#### Exercise directions
Nothing past the line containing "Click the checkmark" belongs in the output. Copy exactly every line of the data below from the first up to and including it.

#### Source records
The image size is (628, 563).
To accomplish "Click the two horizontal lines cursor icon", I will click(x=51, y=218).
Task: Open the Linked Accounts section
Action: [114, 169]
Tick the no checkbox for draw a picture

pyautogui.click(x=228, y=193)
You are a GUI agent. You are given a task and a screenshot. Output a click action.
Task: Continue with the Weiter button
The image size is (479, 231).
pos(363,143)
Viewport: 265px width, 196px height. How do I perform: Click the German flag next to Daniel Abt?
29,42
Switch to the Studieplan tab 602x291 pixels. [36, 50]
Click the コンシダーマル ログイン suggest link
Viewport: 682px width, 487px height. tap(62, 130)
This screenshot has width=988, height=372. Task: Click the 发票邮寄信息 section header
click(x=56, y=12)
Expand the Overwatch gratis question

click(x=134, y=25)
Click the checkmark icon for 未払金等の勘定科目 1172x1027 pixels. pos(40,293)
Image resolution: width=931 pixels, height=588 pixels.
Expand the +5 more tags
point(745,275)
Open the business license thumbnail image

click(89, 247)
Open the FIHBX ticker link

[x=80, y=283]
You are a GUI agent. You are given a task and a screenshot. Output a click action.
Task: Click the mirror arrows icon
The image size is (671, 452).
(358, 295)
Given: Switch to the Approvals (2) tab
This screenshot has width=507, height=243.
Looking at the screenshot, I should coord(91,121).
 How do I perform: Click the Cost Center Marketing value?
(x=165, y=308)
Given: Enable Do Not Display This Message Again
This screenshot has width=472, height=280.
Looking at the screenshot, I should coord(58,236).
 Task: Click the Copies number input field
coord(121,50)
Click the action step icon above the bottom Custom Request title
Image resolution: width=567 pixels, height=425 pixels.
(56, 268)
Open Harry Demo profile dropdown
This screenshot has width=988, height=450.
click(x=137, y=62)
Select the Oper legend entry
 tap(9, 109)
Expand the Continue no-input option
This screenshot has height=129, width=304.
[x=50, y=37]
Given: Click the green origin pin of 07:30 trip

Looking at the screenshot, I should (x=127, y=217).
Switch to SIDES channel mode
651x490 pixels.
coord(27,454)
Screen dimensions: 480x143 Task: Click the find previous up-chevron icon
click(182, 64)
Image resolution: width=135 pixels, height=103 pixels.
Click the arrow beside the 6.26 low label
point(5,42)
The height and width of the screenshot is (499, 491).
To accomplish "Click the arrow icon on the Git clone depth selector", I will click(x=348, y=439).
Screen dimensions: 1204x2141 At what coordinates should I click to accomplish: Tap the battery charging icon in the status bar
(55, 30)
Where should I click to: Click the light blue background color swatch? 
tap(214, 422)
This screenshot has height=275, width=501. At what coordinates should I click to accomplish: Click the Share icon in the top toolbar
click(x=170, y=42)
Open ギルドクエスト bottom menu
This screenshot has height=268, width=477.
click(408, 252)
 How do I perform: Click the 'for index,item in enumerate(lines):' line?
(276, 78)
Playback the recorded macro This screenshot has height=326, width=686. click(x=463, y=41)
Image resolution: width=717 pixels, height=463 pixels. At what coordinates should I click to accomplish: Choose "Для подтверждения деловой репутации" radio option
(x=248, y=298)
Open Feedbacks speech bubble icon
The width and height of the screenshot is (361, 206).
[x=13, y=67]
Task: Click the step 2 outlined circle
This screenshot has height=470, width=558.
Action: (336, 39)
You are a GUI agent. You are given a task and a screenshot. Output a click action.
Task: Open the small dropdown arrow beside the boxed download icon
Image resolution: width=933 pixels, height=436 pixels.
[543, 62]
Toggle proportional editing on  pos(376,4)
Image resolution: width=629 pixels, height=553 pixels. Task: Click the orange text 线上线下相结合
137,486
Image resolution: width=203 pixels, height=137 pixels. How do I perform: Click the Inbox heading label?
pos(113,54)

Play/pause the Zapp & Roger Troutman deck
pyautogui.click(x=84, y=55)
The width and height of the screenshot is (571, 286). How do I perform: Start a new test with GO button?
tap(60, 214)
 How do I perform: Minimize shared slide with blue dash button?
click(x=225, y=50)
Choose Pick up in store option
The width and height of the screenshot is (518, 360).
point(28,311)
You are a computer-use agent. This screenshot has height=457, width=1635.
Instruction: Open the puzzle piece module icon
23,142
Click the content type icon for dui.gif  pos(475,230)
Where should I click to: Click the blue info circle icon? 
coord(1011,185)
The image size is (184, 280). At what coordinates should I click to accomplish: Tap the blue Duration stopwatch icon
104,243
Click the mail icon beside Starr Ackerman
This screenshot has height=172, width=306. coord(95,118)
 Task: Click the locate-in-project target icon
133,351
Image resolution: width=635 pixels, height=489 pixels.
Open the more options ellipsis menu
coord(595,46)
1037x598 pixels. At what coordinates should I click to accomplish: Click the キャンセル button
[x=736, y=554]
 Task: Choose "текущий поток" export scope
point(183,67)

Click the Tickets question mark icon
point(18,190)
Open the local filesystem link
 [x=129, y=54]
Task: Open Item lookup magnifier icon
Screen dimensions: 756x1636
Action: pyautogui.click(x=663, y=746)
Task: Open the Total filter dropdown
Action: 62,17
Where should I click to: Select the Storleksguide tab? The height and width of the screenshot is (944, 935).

#### Exercise answer
The image size is (628, 563).
To accomplish "Click the two horizontal lines cursor icon", I will click(x=51, y=218).
Task: Open the Linked Accounts section
Action: [114, 169]
Tick the no checkbox for draw a picture

pyautogui.click(x=228, y=193)
You are a GUI agent. You are given a task and a screenshot. Output a click action.
Task: Continue with the Weiter button
The image size is (479, 231).
pos(363,143)
Viewport: 265px width, 196px height. How do I perform: Click the German flag next to Daniel Abt?
29,42
Switch to the Studieplan tab 602x291 pixels. [36, 50]
Click the コンシダーマル ログイン suggest link
Viewport: 682px width, 487px height. tap(62, 130)
This screenshot has width=988, height=372. Task: Click the 发票邮寄信息 section header
click(x=56, y=12)
Expand the Overwatch gratis question

click(x=134, y=25)
Click the checkmark icon for 未払金等の勘定科目 1172x1027 pixels. pos(40,293)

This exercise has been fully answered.